Part of a data file:
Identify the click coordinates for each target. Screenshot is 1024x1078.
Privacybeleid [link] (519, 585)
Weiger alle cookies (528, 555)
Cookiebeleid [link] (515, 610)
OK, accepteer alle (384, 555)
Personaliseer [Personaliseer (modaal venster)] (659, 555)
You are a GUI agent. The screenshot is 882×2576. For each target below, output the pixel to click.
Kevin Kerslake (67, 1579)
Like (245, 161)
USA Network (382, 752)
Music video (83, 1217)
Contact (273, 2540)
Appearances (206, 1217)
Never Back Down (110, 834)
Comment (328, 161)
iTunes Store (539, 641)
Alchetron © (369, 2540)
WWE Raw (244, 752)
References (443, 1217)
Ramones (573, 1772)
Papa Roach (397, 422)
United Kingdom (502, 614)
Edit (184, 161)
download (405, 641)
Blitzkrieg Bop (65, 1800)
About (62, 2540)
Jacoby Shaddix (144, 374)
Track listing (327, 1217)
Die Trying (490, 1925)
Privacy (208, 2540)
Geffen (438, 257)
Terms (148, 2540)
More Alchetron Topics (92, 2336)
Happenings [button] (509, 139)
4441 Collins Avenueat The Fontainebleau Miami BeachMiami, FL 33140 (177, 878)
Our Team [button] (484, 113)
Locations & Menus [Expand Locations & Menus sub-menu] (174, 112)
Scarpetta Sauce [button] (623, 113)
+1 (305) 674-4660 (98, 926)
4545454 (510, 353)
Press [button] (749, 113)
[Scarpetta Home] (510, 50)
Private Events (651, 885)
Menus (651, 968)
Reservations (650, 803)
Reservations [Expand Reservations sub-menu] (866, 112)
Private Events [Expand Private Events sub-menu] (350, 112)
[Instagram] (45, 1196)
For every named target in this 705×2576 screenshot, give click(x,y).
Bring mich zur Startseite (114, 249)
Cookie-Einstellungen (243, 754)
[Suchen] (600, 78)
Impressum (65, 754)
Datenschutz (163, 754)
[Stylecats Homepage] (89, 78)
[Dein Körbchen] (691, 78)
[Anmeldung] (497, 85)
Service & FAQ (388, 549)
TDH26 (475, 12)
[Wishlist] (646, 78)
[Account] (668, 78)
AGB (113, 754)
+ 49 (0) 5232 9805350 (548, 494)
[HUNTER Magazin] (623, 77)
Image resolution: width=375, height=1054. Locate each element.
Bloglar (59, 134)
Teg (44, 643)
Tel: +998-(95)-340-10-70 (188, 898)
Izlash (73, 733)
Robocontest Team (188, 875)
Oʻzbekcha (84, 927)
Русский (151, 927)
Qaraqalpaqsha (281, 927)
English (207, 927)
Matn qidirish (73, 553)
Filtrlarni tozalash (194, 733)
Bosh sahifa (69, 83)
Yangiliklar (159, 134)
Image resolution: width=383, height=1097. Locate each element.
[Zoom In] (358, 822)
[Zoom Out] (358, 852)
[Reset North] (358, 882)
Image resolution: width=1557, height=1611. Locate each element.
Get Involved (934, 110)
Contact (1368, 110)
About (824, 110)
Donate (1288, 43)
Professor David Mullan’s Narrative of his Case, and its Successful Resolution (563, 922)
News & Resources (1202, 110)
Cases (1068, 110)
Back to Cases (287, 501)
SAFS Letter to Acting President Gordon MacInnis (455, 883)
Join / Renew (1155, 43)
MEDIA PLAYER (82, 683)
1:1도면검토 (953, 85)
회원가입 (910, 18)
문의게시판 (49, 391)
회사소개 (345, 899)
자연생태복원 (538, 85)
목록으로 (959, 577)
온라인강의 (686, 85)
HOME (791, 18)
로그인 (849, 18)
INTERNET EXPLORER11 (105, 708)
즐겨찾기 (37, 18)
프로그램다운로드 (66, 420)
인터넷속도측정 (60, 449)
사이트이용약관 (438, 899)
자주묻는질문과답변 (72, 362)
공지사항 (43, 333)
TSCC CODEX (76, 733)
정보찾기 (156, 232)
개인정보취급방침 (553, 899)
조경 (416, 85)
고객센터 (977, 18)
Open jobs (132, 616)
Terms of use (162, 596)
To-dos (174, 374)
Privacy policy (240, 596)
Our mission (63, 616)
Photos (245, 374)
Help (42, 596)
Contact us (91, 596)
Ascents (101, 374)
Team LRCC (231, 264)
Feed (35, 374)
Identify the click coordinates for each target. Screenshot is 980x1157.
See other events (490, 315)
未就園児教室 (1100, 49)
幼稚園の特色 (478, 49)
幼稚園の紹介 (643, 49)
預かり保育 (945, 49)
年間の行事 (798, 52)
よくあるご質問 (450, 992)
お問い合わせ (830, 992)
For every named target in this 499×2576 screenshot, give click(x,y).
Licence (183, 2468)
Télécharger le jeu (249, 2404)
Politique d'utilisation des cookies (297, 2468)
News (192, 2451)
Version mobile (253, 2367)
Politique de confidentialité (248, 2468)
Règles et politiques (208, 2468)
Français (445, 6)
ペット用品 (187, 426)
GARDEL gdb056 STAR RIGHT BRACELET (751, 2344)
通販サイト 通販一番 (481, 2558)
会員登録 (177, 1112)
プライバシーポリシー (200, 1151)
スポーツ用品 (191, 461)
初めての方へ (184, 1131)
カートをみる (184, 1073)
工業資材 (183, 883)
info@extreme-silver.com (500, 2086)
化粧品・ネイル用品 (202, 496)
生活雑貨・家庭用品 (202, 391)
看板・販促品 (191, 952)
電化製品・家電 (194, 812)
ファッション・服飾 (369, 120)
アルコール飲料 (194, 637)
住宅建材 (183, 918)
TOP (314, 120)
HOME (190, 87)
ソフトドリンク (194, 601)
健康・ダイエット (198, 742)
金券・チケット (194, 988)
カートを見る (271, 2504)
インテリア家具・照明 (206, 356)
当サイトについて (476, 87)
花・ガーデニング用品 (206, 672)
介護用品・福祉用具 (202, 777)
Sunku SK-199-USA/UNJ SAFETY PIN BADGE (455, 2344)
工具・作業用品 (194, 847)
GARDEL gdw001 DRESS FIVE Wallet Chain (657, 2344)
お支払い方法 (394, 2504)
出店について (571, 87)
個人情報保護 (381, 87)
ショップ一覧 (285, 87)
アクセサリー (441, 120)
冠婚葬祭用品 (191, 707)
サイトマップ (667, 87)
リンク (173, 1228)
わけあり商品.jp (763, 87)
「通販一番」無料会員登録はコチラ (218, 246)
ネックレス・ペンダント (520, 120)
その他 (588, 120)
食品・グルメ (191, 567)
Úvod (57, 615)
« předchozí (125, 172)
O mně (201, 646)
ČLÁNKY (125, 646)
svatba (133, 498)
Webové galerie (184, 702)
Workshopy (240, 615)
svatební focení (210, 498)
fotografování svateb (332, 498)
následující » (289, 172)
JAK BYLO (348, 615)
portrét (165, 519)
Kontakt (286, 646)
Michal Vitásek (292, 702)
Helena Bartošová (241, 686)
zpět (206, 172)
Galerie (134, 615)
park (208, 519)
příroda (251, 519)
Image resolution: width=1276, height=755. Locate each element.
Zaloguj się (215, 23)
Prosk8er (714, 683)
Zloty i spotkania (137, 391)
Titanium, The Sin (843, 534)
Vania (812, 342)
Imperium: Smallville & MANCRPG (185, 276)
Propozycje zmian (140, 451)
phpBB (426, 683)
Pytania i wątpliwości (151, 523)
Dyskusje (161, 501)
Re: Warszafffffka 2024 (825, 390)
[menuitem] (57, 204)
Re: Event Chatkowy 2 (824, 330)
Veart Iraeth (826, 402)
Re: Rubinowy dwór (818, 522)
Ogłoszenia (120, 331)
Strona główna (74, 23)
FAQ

Do this: Rewrite the whole listing above, changing "Geffen" to "Interscope" and keeping every other line and character as it is.

Response for this exercise:
Identify the click coordinates for each target. Screenshot is 1024x1078.
Privacybeleid [link] (519, 585)
Weiger alle cookies (528, 555)
Cookiebeleid [link] (515, 610)
OK, accepteer alle (384, 555)
Personaliseer [Personaliseer (modaal venster)] (659, 555)
You are a GUI agent. The screenshot is 882×2576. For each target below, output the pixel to click.
Kevin Kerslake (67, 1579)
Like (245, 161)
USA Network (382, 752)
Music video (83, 1217)
Contact (273, 2540)
Appearances (206, 1217)
Never Back Down (110, 834)
Comment (328, 161)
iTunes Store (539, 641)
Alchetron © (369, 2540)
WWE Raw (244, 752)
References (443, 1217)
Ramones (573, 1772)
Papa Roach (397, 422)
United Kingdom (502, 614)
Edit (184, 161)
download (405, 641)
Blitzkrieg Bop (65, 1800)
About (62, 2540)
Jacoby Shaddix (144, 374)
Track listing (327, 1217)
Die Trying (490, 1925)
Privacy (208, 2540)
Interscope (438, 257)
Terms (148, 2540)
More Alchetron Topics (92, 2336)
Happenings [button] (509, 139)
4441 Collins Avenueat The Fontainebleau Miami BeachMiami, FL 33140 (177, 878)
Our Team [button] (484, 113)
Locations & Menus [Expand Locations & Menus sub-menu] (174, 112)
Scarpetta Sauce [button] (623, 113)
+1 (305) 674-4660 (98, 926)
4545454 (510, 353)
Press [button] (749, 113)
[Scarpetta Home] (510, 50)
Private Events (651, 885)
Menus (651, 968)
Reservations (650, 803)
Reservations [Expand Reservations sub-menu] (866, 112)
Private Events [Expand Private Events sub-menu] (350, 112)
[Instagram] (45, 1196)
For every named target in this 705×2576 screenshot, give click(x,y).
Bring mich zur Startseite (114, 249)
Cookie-Einstellungen (243, 754)
[Suchen] (600, 78)
Impressum (65, 754)
Datenschutz (163, 754)
[Stylecats Homepage] (89, 78)
[Dein Körbchen] (691, 78)
[Anmeldung] (497, 85)
Service & FAQ (388, 549)
TDH26 (475, 12)
[Wishlist] (646, 78)
[Account] (668, 78)
AGB (113, 754)
+ 49 (0) 5232 9805350 (548, 494)
[HUNTER Magazin] (623, 77)
Image resolution: width=375, height=1054. Locate each element.
Bloglar (59, 134)
Teg (44, 643)
Tel: +998-(95)-340-10-70 (188, 898)
Izlash (73, 733)
Robocontest Team (188, 875)
Oʻzbekcha (84, 927)
Русский (151, 927)
Qaraqalpaqsha (281, 927)
English (207, 927)
Matn qidirish (73, 553)
Filtrlarni tozalash (194, 733)
Bosh sahifa (69, 83)
Yangiliklar (159, 134)
Image resolution: width=383, height=1097. Locate each element.
[Zoom In] (358, 822)
[Zoom Out] (358, 852)
[Reset North] (358, 882)
Image resolution: width=1557, height=1611. Locate each element.
Get Involved (934, 110)
Contact (1368, 110)
About (824, 110)
Donate (1288, 43)
Professor David Mullan’s Narrative of his Case, and its Successful Resolution (563, 922)
News & Resources (1202, 110)
Cases (1068, 110)
Back to Cases (287, 501)
SAFS Letter to Acting President Gordon MacInnis (455, 883)
Join / Renew (1155, 43)
MEDIA PLAYER (82, 683)
1:1도면검토 (953, 85)
회원가입 (910, 18)
문의게시판 (49, 391)
회사소개 (345, 899)
자연생태복원 (538, 85)
목록으로 (959, 577)
온라인강의 (686, 85)
HOME (791, 18)
로그인 (849, 18)
INTERNET EXPLORER11 (105, 708)
즐겨찾기 (37, 18)
프로그램다운로드 (66, 420)
인터넷속도측정 (60, 449)
사이트이용약관 (438, 899)
자주묻는질문과답변 (72, 362)
공지사항 (43, 333)
TSCC CODEX (76, 733)
정보찾기 (156, 232)
개인정보취급방침 (553, 899)
조경 (416, 85)
고객센터 (977, 18)
Open jobs (132, 616)
Terms of use (162, 596)
To-dos (174, 374)
Privacy policy (240, 596)
Our mission (63, 616)
Photos (245, 374)
Help (42, 596)
Contact us (91, 596)
Ascents (101, 374)
Team LRCC (231, 264)
Feed (35, 374)
Identify the click coordinates for each target. Screenshot is 980x1157.
See other events (490, 315)
未就園児教室 (1100, 49)
幼稚園の特色 (478, 49)
幼稚園の紹介 (643, 49)
預かり保育 (945, 49)
年間の行事 (798, 52)
よくあるご質問 (450, 992)
お問い合わせ (830, 992)
For every named target in this 499×2576 screenshot, give click(x,y).
Licence (183, 2468)
Télécharger le jeu (249, 2404)
Politique d'utilisation des cookies (297, 2468)
News (192, 2451)
Version mobile (253, 2367)
Politique de confidentialité (248, 2468)
Règles et politiques (208, 2468)
Français (445, 6)
ペット用品 (187, 426)
GARDEL gdb056 STAR RIGHT BRACELET (751, 2344)
通販サイト 通販一番 (481, 2558)
会員登録 (177, 1112)
プライバシーポリシー (200, 1151)
スポーツ用品 (191, 461)
初めての方へ (184, 1131)
カートをみる (184, 1073)
工業資材 (183, 883)
info@extreme-silver.com (500, 2086)
化粧品・ネイル用品 (202, 496)
生活雑貨・家庭用品 (202, 391)
看板・販促品 (191, 952)
電化製品・家電 (194, 812)
ファッション・服飾 (369, 120)
アルコール飲料 (194, 637)
住宅建材 (183, 918)
TOP (314, 120)
HOME (190, 87)
ソフトドリンク (194, 601)
健康・ダイエット (198, 742)
金券・チケット (194, 988)
カートを見る (271, 2504)
インテリア家具・照明 (206, 356)
当サイトについて (476, 87)
花・ガーデニング用品 (206, 672)
介護用品・福祉用具 (202, 777)
Sunku SK-199-USA/UNJ SAFETY PIN BADGE (455, 2344)
工具・作業用品 (194, 847)
GARDEL gdw001 DRESS FIVE Wallet Chain (657, 2344)
お支払い方法 (394, 2504)
出店について (571, 87)
個人情報保護 (381, 87)
ショップ一覧 (285, 87)
アクセサリー (441, 120)
冠婚葬祭用品 (191, 707)
サイトマップ (667, 87)
リンク (173, 1228)
わけあり商品.jp (763, 87)
「通販一番」無料会員登録はコチラ (218, 246)
ネックレス・ペンダント (520, 120)
その他 (588, 120)
食品・グルメ (191, 567)
Úvod (57, 615)
« předchozí (125, 172)
O mně (201, 646)
ČLÁNKY (125, 646)
svatba (133, 498)
Webové galerie (184, 702)
Workshopy (240, 615)
svatební focení (210, 498)
fotografování svateb (332, 498)
následující » (289, 172)
JAK BYLO (348, 615)
portrét (165, 519)
Kontakt (286, 646)
Michal Vitásek (292, 702)
Helena Bartošová (241, 686)
zpět (206, 172)
Galerie (134, 615)
park (208, 519)
příroda (251, 519)
Image resolution: width=1276, height=755. Locate each element.
Zaloguj się (215, 23)
Prosk8er (714, 683)
Zloty i spotkania (137, 391)
Titanium, The Sin (843, 534)
Vania (812, 342)
Imperium: Smallville & MANCRPG (185, 276)
Propozycje zmian (140, 451)
phpBB (426, 683)
Pytania i wątpliwości (151, 523)
Dyskusje (161, 501)
Re: Warszafffffka 2024 (825, 390)
[menuitem] (57, 204)
Re: Event Chatkowy 2 (824, 330)
Veart Iraeth (826, 402)
Re: Rubinowy dwór (818, 522)
Ogłoszenia (120, 331)
Strona główna (74, 23)
FAQ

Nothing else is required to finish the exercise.